Statistical properties of lag times. For three independent experiments (colored symbols), mean lag times (A) over populations and their SD (B) are depicted as a function of inoculum size. Each point is calculated over 40 replicate populations (droplets). Inset: variance as a function of mean. The scaling relations predicted by EVT are shown in dashed lines: for the mean and for the SD. (C) Cumulative Distributions of population lag times for different inoculum sizes [N₀, colors; legend in (D)]. The curves derive from the pooled data of three independent experiments yielding at least 120 population lag times for each. (D) Same data as in (C), scaled by subtraction of empirical mean and division by SD. The white dashed line depicts the fit by the universal distribution predicted by the EVT. The y-axis is shared between (C) and (D).

Figure 4.

How many leader cells?
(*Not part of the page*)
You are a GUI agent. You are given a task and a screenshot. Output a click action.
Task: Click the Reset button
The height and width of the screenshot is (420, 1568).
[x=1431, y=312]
Results of simulation in which each cell produces a growth activator as it exits lag phase, drawn from the experimental distribution. The activator accumulates to a critical threshold and triggers end of lag phase for the entire population. (A) Population lag time as a function of inoculum size (x-axis) and threshold of growth activator (y-axis). (B) Number of leader cells that have exited lag phase before the critical activating threshold was reached. Note that the color-bar corresponds to a narrow range of between 1 and 5 cells.